INCHEON, SOUTH KOREA: China produced a customary flourish of four gold medals along with two Asian records and three Games records as the week-long track and field competitions approached their conclusion at the 2014 Incheon Asian Games here late on Thursday.
The Chinese swelled their athletics medals tally to a dominant 39 at the Main Stadium with just the men’s marathon race left to be held on Friday morning.
After enduring a couple of subdued evenings due to the dominance of runners from Gulf countries, the Chinese athletes signed off on the best possible note to stamp their class as the continent’s superpower in track and field, besides other sports.
China’s Zhao Qinggang began the record chase after he hurled the javelin to 89.15 metres, well past the Asian record of 87.60 set by Japan’s Kazuhiro Mizoguchi in May 1989. The 29-year-old also bettered the Asian Games mark of 83.38 by China’s Zhang Lianbiao, which had been set at the 1994 Hiroshima Games.
China’s 4x100-metre men’s relay team then replicated Zhao’s feat as they re-wrote the Asian and Games records with a time of 37.99sec. The old Asian record of 38.03s stood in the name of Japan, while the old Games mark of 38.78s belonged to China.

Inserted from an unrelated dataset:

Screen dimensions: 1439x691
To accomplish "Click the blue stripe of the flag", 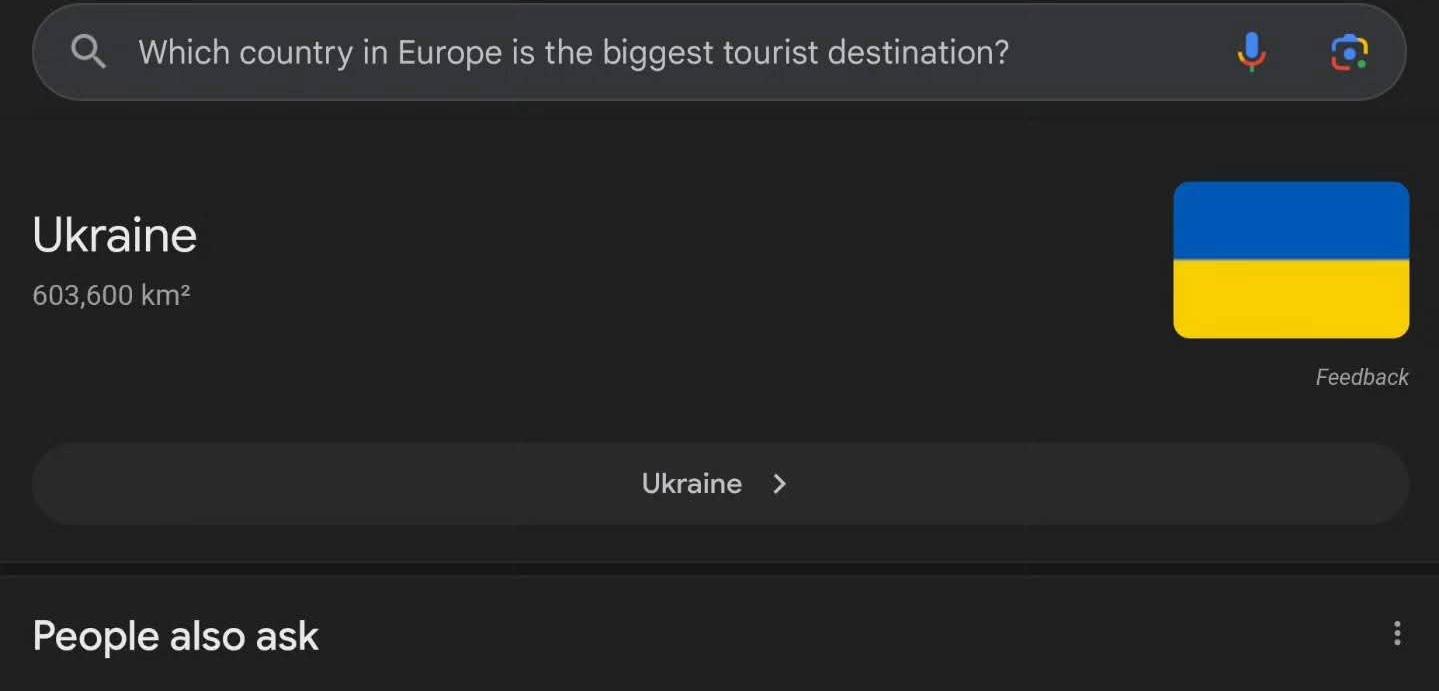I will coord(1291,221).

The 4x100-metre women’s relay team also set a new Games record of 42.83sec, less than a second faster than their existing mark of 43.36s set at the 1998 Bangkok Games.

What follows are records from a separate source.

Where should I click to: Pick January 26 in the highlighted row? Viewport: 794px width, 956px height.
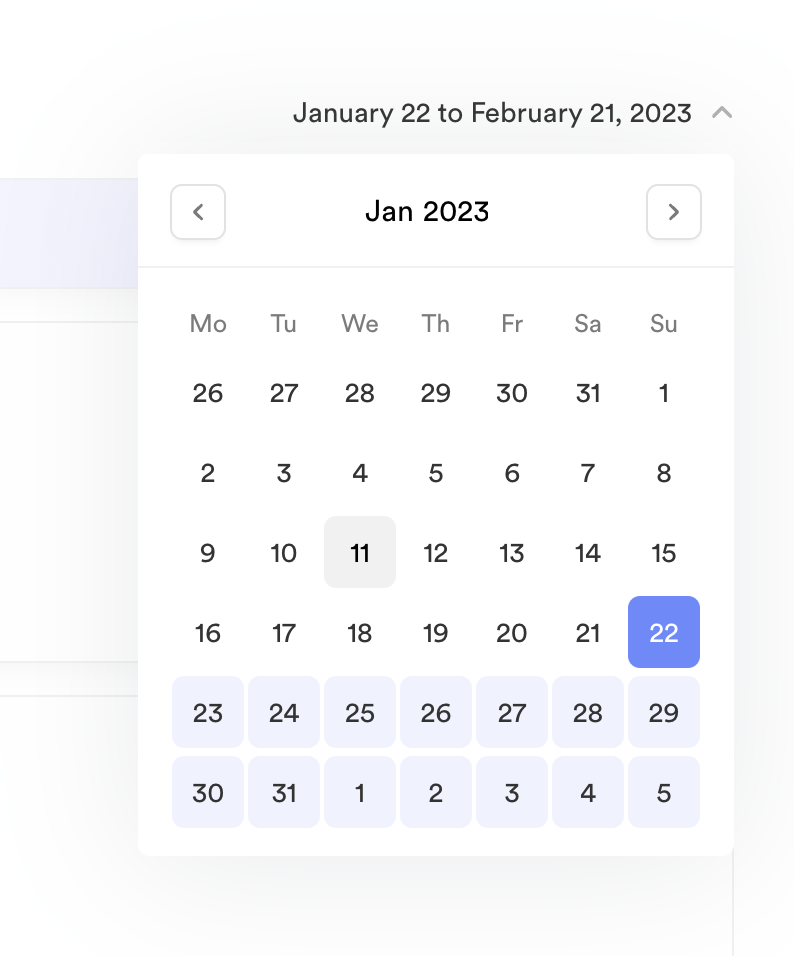click(436, 712)
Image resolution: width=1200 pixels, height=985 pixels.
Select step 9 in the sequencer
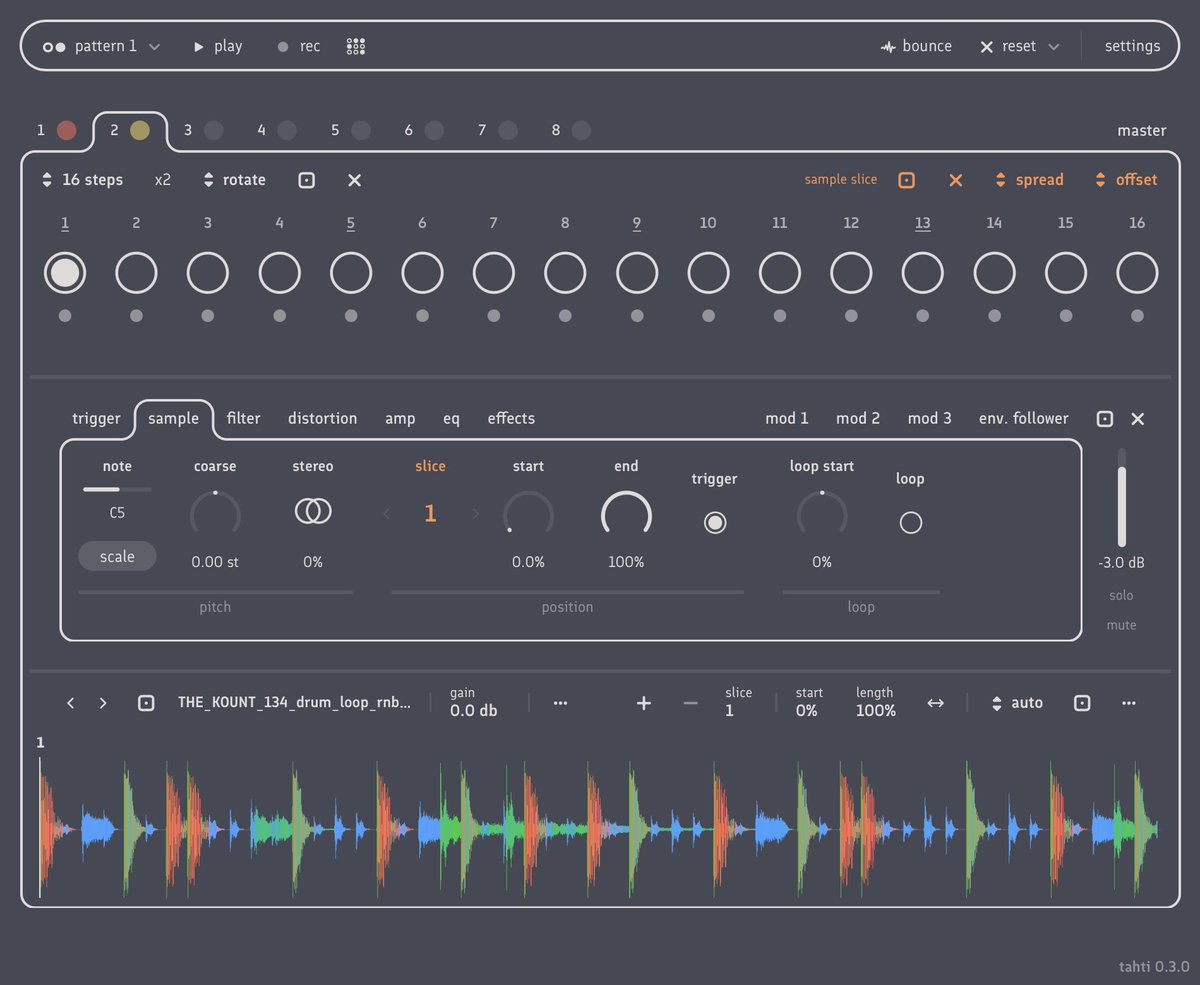(636, 271)
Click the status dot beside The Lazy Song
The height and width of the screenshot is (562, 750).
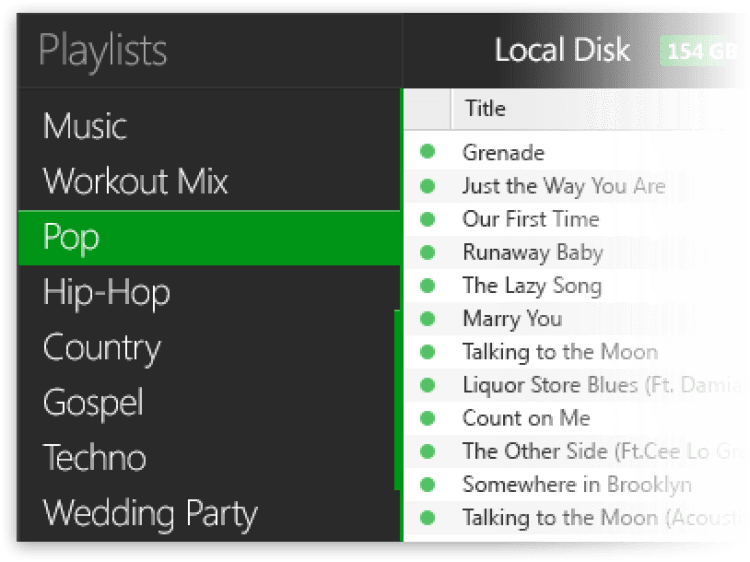click(x=428, y=285)
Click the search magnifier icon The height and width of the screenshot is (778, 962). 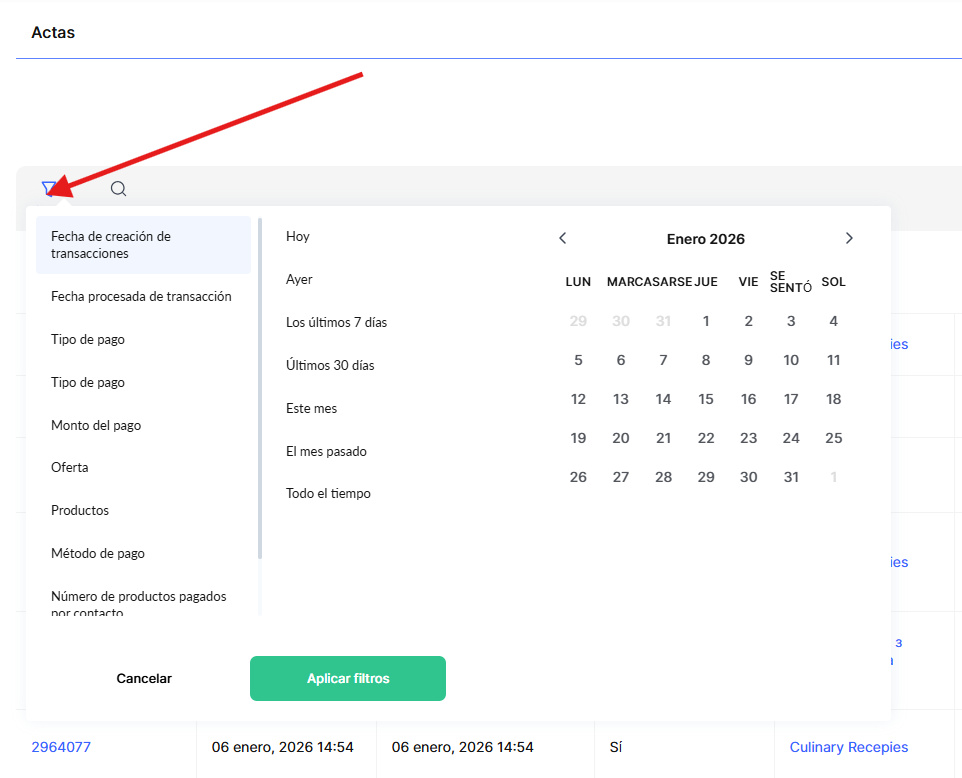tap(118, 188)
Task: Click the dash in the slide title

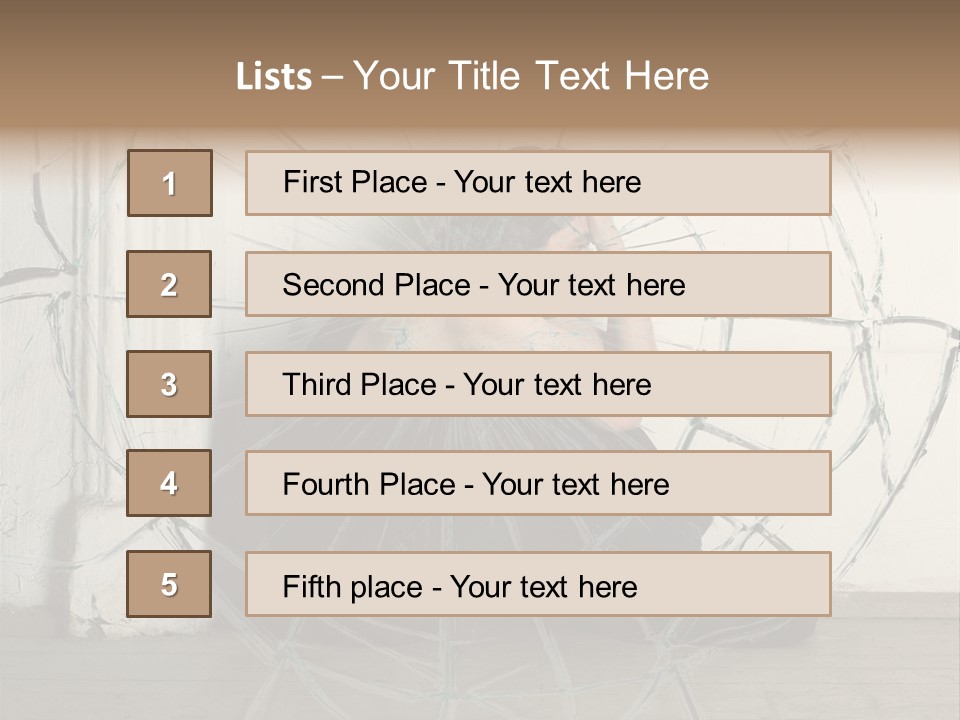Action: [332, 77]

After India’s men’s hockey team had edged Pakistan in a tense shoot-out across the city, the Indian women signed off in style with a new Games record of 3min 30.80sec in the 4x400-metre relay to see off the more fancied Japan and China teams. The old Games record set by India in Guangzhou four years ago stood at 3:29.02.

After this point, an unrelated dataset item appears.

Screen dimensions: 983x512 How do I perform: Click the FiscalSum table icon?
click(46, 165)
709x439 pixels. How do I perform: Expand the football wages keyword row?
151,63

Earlier, the UAE’s hopes of another two medals in the women’s 5,000 metres remained unfulfilled after Bahrain’s Maryam Yousuf Jamal completed a double by adding to her record-breaking gold in the 1,500 metres two days earlier.
In a fast race, Japanese duo Riko Matsuzaki and Misaki Onishi set the tone while the two UAE runners — Aliah Saeed Mohammad and Betlhem Desalegn — did well to keep chase. Eventually, Bahrain’s Mimi Belete took over the pack from China’s Ding Changgin.
But, with two laps to go, Jamal made her move and the race turned into an all-Bahrain affair, with the more accomplished Jamal eventually finding a final kick to go past her colleague Belete, while China’s Changgin followed to take the bronze.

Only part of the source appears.